In December 2021, Shannon Boettjer, Esq. successfully completed the course Artificial Intelligence: Implications for Business Strategy through the Massachusetts Institute of Technology (MIT) in conjunction with MIT Sloan School of Management and MIT Computer Science and Artificial Intelligence Laboratory (CSAIL). Shannon is passionate about fostering partnering with machines in business and law and empowering leaders and general citizens to engage in shaping the future of artificial intelligence in business, law, and society.
 (See also Transcripts of the oral arguments.)

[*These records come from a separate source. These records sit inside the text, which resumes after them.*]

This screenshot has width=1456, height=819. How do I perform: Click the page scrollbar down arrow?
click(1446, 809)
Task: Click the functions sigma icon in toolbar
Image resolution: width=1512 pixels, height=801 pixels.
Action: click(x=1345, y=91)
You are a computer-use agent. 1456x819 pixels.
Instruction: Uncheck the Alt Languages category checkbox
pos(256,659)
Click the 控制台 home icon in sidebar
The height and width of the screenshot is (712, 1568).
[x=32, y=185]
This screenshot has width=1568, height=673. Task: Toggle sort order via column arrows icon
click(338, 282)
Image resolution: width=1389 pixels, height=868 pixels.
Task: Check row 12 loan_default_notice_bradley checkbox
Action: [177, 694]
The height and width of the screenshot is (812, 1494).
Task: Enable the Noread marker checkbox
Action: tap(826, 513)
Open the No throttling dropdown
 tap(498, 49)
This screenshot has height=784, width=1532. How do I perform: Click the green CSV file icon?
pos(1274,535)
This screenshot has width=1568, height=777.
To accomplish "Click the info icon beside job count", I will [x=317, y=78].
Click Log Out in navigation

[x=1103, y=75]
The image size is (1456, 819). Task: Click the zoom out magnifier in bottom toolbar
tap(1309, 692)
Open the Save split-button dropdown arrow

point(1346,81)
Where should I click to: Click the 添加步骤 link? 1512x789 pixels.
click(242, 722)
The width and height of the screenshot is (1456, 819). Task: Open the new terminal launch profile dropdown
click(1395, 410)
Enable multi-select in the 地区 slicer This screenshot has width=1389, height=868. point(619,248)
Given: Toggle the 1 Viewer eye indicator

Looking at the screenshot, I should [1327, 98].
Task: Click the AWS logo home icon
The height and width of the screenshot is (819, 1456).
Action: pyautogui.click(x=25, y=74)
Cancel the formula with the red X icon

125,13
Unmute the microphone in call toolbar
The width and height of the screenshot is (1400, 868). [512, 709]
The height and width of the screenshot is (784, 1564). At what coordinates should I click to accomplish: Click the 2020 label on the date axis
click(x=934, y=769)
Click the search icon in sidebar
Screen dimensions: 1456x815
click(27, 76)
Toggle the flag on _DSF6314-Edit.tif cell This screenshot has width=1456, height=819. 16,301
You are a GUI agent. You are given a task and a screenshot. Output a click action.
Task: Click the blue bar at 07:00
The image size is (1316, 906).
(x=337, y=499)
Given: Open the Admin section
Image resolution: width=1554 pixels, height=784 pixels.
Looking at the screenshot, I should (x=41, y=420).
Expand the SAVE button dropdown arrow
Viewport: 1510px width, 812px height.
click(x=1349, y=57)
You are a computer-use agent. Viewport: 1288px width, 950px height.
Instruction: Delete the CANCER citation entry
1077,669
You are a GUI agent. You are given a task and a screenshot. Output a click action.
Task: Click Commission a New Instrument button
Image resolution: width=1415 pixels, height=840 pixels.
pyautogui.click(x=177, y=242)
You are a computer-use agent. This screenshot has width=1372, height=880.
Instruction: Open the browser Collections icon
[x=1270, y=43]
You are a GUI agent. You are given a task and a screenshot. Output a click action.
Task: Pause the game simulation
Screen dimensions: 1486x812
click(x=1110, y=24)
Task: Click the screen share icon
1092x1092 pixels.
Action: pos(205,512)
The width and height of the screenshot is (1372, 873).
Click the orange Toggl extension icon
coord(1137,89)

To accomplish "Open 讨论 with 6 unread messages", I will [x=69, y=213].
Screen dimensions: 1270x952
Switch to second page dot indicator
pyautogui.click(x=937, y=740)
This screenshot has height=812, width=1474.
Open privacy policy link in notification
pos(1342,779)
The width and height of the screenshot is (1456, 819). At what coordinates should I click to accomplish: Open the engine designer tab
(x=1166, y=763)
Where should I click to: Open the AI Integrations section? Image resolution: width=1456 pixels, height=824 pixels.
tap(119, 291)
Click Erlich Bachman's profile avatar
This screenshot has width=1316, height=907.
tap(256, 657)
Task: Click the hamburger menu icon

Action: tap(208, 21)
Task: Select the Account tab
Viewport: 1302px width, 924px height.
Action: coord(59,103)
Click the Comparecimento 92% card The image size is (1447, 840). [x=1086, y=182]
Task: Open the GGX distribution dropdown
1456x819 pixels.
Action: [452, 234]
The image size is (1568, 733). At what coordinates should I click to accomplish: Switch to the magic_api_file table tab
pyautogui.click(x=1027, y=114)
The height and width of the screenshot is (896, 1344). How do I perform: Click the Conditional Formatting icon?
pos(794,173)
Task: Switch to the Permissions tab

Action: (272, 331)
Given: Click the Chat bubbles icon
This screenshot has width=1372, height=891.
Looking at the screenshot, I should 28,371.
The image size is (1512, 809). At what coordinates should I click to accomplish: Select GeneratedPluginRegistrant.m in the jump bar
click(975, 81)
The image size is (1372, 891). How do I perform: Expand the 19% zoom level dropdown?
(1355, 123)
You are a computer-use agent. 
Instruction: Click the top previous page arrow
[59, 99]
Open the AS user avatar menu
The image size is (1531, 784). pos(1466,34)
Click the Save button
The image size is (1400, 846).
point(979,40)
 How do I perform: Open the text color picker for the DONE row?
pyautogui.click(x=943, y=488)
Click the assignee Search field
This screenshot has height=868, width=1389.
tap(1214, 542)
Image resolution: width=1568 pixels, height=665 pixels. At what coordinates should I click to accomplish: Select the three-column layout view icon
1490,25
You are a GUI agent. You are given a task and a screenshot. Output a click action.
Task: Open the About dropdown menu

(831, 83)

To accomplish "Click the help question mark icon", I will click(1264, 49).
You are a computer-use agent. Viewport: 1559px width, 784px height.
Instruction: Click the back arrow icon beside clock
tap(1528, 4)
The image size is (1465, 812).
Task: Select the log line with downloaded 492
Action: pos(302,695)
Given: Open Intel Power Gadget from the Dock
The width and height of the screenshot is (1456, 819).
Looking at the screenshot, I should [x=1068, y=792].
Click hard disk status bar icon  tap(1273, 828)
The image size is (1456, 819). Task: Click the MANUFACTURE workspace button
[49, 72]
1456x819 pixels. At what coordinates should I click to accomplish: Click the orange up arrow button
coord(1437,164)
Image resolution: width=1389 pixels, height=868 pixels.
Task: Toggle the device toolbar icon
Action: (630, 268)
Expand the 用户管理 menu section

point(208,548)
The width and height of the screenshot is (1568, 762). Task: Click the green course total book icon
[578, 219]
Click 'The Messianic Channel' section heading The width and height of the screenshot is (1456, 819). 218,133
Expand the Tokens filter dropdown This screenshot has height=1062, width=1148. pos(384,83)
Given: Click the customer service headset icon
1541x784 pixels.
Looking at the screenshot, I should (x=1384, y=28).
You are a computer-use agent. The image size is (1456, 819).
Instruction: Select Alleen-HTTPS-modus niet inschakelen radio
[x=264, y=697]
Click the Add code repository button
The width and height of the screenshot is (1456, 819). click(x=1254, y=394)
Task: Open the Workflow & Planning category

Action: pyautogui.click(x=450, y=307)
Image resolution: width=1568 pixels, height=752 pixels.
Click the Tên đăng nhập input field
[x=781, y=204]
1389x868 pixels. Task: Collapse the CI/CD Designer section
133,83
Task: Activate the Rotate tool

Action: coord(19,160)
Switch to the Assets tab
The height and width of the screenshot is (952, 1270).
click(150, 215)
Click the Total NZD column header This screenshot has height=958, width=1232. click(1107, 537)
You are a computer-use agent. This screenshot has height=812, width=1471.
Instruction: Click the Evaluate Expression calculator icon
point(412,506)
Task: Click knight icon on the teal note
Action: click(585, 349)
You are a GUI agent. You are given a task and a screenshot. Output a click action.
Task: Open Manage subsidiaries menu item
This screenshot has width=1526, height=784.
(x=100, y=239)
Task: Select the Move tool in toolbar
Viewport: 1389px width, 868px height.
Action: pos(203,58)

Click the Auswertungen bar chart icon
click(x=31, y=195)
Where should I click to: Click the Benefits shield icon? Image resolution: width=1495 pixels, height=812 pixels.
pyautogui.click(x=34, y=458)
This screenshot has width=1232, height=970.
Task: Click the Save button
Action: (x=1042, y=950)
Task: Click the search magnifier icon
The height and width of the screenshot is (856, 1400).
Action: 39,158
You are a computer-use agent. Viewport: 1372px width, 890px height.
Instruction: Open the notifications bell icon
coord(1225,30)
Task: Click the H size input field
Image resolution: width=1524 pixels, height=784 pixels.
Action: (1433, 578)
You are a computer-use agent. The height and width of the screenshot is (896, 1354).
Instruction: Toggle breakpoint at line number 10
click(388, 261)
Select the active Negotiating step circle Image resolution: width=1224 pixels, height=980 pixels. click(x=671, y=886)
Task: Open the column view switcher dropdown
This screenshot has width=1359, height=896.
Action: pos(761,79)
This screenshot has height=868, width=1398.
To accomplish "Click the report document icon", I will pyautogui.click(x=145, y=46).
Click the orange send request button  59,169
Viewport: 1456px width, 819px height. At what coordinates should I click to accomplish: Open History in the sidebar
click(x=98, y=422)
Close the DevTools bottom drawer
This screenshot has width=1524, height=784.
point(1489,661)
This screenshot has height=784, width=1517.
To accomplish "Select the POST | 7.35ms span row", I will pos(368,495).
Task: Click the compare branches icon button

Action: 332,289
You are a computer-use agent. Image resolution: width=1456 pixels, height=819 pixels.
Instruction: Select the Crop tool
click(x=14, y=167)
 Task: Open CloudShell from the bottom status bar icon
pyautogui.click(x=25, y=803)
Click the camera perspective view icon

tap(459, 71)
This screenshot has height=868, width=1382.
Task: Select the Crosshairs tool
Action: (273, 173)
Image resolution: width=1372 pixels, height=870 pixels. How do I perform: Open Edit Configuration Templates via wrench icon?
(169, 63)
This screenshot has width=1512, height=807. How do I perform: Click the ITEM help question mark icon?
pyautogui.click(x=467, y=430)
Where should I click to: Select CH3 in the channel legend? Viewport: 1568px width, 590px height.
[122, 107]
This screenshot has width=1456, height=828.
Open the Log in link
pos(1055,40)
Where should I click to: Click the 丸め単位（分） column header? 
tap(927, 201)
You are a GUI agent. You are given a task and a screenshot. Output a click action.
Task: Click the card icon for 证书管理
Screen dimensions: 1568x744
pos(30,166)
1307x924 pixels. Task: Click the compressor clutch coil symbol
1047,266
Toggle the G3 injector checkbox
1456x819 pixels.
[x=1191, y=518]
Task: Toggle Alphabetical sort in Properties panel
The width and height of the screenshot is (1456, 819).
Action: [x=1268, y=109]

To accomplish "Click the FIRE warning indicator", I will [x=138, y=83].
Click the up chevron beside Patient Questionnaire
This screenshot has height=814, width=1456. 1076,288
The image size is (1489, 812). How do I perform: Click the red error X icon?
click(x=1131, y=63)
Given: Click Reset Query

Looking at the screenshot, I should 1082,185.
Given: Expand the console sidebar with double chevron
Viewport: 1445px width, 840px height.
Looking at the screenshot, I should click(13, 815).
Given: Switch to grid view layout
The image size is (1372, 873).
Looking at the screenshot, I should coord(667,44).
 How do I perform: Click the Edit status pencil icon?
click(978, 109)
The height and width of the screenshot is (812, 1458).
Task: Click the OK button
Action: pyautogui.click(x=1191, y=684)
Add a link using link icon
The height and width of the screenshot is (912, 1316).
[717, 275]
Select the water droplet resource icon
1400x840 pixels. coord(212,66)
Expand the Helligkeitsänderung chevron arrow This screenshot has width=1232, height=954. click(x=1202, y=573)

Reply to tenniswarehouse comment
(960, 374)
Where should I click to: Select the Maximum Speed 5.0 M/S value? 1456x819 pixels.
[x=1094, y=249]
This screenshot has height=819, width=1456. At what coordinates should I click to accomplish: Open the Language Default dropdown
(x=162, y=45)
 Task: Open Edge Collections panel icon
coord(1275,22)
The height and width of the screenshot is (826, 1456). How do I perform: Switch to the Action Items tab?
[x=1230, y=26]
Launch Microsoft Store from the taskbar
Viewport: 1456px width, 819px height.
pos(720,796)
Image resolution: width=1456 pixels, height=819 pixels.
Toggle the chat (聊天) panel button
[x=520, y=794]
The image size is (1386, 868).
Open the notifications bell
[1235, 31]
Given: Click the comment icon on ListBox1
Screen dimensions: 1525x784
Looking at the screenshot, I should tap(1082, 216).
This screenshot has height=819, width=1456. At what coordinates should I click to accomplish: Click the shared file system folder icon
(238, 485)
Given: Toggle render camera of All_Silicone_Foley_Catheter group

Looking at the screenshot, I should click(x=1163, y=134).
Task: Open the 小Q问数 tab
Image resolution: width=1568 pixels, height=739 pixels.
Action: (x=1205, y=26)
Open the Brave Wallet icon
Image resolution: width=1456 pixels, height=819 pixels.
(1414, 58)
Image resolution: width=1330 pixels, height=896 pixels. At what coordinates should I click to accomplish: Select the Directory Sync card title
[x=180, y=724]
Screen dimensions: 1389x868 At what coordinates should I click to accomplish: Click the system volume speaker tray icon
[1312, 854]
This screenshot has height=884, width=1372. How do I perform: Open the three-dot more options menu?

 The purpose of this article is not to provide a comprehensive, technical explanation of artificial intelligence. Rather, it is meant to be a guide for business and legal professionals to become familiar with AI.
 This overly simplified description is intended to highlight the general process of machine learning. For a more detailed and technical explanation, see the referenced articles.
 Though I would argue that AI has been exciting and overwhelmingly underused by the vast majority of attorneys (particularly in eDiscovery), in part, because law schools and law firms alike have not yet made technological competence/literacy a core part of legal training for every law student and practicing attorney.
 For a more robust explanation of Large Language Models and their impact on AI, see The Next Generation of Large Language Models by Rob Toews published by Forbes.com.
 While this article was being reviewed for print, Elon Musk and others signed an open letter seeking a six month pause on giant AI experiments .(See Pause Giant AI Experiments: An Open Letter.) Responding in large part to GPT, the Open Letter asserts: “AI research and development should be refocused on making today’s powerful, state-of-the-art systems more accurate, safe, interpretable, transparent, robust, aligned, trustworthy, and loyal.” (See id.) Like Professor Mądry, the signatories to the Open Letter opine that Congress and policy makers must be involved in the process, stating: “AI developers must work with policymakers to dramatically accelerate development of robust AI governance systems.” (See id.)